The black bar and QR codes displayed on a boarding pass actually contains passenger’s personal information that lead as a gateway for hackers to steal information such as flight records, frequent flier account, your flight partner info and others.
The issue was raised and revealed by an avid reader of KrebsOnSecurity named Cory to Brian Krebs (an American cybercriminals jounalist and reporter) after decoded a boarding pass in an online barcode readers of his friend’s that was uploaded on Facebook. Simply by doing screen captures the boarding pass and uploaded it to the barcode readers website, the bar and QR codes disclosed all the personal data and trip information of his friend.
By access to his friend’s frequent flier account, all the flight records made on that day and future flight that tied to his frequent flyer number from the Star Alliance, could be easily tracked on Lufthansa’s website.

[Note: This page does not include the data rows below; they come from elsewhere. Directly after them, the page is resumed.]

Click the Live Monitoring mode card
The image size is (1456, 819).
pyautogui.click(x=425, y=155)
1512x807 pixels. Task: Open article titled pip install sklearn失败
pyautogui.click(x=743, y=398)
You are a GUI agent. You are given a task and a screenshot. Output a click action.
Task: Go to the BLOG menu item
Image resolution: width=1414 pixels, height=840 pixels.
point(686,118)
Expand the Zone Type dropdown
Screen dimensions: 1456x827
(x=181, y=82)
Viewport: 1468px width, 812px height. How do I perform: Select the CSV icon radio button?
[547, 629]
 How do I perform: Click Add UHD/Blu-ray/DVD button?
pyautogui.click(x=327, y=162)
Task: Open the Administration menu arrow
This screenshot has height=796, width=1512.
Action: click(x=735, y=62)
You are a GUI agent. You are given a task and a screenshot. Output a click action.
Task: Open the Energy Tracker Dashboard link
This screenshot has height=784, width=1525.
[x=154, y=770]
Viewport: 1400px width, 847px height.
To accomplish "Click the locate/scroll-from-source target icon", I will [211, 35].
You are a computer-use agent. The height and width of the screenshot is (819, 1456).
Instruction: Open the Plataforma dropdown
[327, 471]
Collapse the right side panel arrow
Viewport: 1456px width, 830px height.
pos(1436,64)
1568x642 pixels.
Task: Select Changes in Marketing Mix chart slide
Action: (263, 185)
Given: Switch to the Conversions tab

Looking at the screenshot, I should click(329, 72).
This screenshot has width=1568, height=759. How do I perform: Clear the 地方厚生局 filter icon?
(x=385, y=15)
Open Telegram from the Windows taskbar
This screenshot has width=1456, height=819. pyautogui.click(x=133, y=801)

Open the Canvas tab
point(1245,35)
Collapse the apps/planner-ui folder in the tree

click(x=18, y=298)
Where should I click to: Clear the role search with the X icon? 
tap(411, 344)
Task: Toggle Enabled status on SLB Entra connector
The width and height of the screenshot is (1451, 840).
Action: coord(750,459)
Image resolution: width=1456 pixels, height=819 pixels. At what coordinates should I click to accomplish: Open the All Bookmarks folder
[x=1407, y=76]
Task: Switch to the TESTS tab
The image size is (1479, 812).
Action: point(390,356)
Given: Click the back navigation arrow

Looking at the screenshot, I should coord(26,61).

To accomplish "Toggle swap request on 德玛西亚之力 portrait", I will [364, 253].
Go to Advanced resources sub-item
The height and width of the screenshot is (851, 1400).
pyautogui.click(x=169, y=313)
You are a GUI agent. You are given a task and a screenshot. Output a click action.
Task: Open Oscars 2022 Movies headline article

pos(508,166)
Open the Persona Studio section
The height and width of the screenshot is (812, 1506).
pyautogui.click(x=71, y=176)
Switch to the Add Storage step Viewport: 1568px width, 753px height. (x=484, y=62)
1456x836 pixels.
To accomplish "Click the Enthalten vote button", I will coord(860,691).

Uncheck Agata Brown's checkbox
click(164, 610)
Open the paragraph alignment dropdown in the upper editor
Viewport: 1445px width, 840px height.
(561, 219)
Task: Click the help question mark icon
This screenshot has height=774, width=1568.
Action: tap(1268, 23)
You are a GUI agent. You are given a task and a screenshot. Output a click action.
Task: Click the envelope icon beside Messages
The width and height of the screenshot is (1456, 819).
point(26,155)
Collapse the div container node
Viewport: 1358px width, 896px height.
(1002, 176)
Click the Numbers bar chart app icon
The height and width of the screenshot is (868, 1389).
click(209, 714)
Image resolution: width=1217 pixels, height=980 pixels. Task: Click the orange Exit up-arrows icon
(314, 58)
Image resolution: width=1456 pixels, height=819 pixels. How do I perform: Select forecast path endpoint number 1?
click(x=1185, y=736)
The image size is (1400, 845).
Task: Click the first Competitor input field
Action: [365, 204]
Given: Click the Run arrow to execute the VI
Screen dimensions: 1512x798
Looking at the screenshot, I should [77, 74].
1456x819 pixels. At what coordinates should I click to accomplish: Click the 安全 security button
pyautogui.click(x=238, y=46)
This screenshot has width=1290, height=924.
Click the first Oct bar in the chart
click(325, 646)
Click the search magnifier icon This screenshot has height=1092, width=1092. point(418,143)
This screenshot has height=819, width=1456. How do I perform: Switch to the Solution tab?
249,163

Not only disclosed about flight records, by consider this can be done with some skills of basic social hacking and guessing to the security questions, the user’s PIN number of Star Alliance frequent flyer account can be reset by attacker and take control of it.
Preventions is better than cure. What you can do to prevent becoming a victim of hackers to your flight information? Our suggestion is don’t forget to delete old boarding pass on your smart phone. Keep the flight ticket with you and don’t forget to burn it once arriving in a country. And never upload your boarding pass on Facebook! That is what people crazy to do with their Facebook!
Don’t you think so…..?